Ее улыбка становится шире.
– Ты чувствуешь это, не так ли? Связь. Тепло. Это сбивает с толку и пугает, но значит, что на этот раз все сработает.
Мое сердце бешено колотится, когда я заявляю:
– Я не трахаюсь с ложками.
Мерседес протягивает руку.
– Хорошо, тогда верни ее.
Мои пальцы сжимаются на ее ручке.
– Нет.
Повернувшись, Мерседес берет вилку, которая, как она утверждает, и есть Хью, и прижимает прибор к груди.
– Спешить некуда. Отношения должны развиваться. Отнеси ложку домой. Узнай ее. Когда придет время… все просто произойдет.
Я смотрю на ложку в руке и говорю себе вернуть ее, пока не стало слишком поздно. Мои родители упекут меня в психбольницу, если я скажу им, что даже допускала мысль о близости со столовым прибором.
Проблема в том, что я не хочу отдавать ложку обратно. То, как мой центр трепещет от необъяснимого предвкушения, пугает, но и возбуждает.
Выпроваживая меня за дверь квартиры, Мерседес говорит:
– Не хочу показаться грубой, но я бы хотела рассказать Хью, что произошло, и я бы предпочла, чтобы здесь никого не было, пока я возвращаю его обратно.
Она закрывает дверь у меня перед носом, и я стою там, сжимая ложку в одной руке.

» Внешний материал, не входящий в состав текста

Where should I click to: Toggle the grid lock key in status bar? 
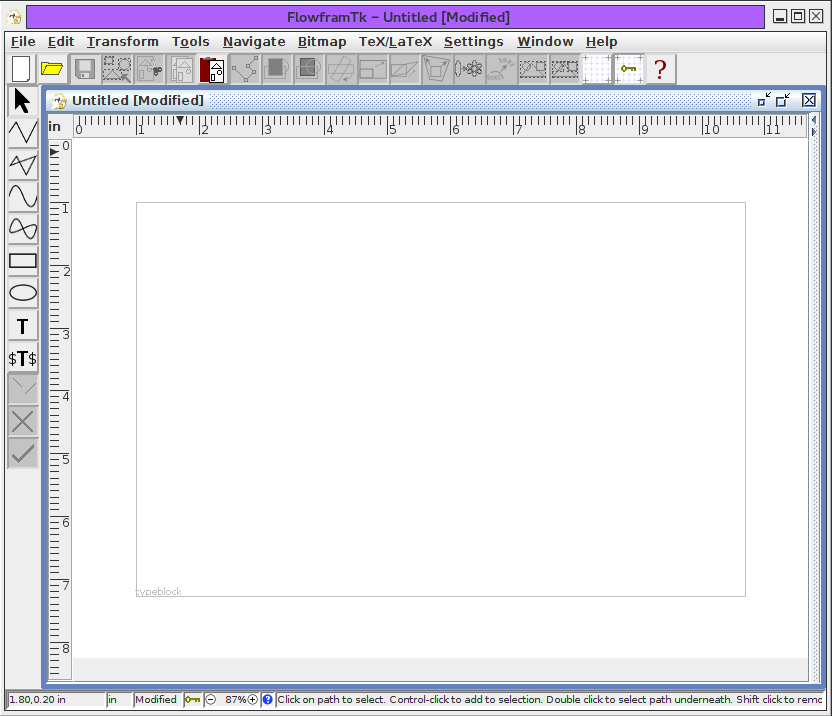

Безумие заразительно? Я сказала себе, что не хочу иметь ничего общего с Мерседес и вилкой-Хью, но не могу отрицать, как приятно ощущать ложку в руке.
Чувствовалась бы она так же хорошо на других частях моего тела?
У меня перехватывает дыхание. Нет, я не просто представила, как трахаюсь с ложкой… мне это понравилось.
Я прячу ее в сумочку и направляюсь к лифту. Всю дорогу до дома я убеждаю себя, что все, что я испытала – это сила внушения. Даже в остальном здравомыслящие люди замечают лох-несское чудовище, если они заправлены достаточным количеством историй о нем.
Вот и все.
Я одинока, и Мерседес продала мне сказку, которая настолько я близка к тому, чего жаждала, что мой разум хочет ее принять.
Я слишком умна, чтобы клюнуть на что-то подобное.
Вернувшись в квартиру, я достаю ложку из сумочки и держу ее над открытым ящиком для мусора. Два следа на лопасти привлекают мое внимание. Что сказала Мерседес? Следы представляют собой шрамы? Глаза Джека?
Он родился слепым? Должно быть, ему было тяжело.
Я качаю головой. Его не существует.
Это ложка.
Мерседес и Хью проделали какой-то волшебный трюк с исчезновением, чтобы одурачить меня.
Люди не попадают в ловушку столовых приборов.
Даже не суперсолдаты.
Потому что такого понятия, как суперсолдат, не существует.
Я закрываю ящик, не опуская в него ложку. В этой ложке есть что-то необычное. Чему помешало бы ее изучение?
Я мою ее в раковине теплой водой с мылом. При этом я провожу пальцами вверх и вниз по всей длине и содрогаюсь от того, насколько эротично это ощущается. Я спала с мужчинами, которые не возбуждали меня так сильно.
Это неправильно.
Я кладу ложку на подставку для посуды рядом с раковиной и заставляю себя отойти от нее. В гостиной я достаю свой ноутбук и читаю должностную инструкцию, которую я получила из фармацевтической компании. Если я такая умная, какой меня считают родители, возможно, пришло время начать принимать более разумные решения.
В моей ленте появляется реклама столового серебра, и я поспешно закрываю ее, как будто это порно.